## Required work
Among the entries below, find each line with "agent" and show it.

## Records for the task
——
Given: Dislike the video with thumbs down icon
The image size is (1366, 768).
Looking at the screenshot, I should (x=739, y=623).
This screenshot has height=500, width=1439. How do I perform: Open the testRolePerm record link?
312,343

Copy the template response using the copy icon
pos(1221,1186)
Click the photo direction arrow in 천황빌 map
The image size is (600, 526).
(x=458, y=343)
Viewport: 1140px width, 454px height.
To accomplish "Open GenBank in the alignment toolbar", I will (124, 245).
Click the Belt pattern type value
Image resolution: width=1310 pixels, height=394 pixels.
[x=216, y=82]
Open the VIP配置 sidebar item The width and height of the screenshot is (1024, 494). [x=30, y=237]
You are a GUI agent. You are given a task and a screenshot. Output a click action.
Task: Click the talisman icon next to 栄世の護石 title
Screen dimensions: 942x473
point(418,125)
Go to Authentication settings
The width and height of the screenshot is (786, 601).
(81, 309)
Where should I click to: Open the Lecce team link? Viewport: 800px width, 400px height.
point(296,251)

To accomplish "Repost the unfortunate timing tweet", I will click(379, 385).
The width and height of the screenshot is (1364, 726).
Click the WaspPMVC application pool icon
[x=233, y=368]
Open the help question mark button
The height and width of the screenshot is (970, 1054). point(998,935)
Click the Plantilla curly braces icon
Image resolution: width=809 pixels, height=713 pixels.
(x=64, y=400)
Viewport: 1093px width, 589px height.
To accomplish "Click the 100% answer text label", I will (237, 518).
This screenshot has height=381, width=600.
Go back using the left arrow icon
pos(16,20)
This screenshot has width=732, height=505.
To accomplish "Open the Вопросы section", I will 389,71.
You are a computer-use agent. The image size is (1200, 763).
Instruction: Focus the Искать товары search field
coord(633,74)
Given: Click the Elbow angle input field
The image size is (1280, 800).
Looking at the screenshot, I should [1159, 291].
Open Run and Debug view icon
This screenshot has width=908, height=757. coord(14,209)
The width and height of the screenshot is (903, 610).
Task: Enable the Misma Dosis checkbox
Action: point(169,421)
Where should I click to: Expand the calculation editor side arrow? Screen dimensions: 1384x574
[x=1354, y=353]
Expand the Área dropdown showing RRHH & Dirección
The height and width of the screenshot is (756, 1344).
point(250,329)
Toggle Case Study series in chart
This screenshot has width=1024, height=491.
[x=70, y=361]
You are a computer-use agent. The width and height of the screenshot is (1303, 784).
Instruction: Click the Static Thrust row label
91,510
——
## Response to this exercise
You are a GUI agent. You are given a task and a screenshot. Output a click action.
You are a computer-use agent. The image size is (1200, 763).
You are a computer-use agent. The width and height of the screenshot is (1303, 784).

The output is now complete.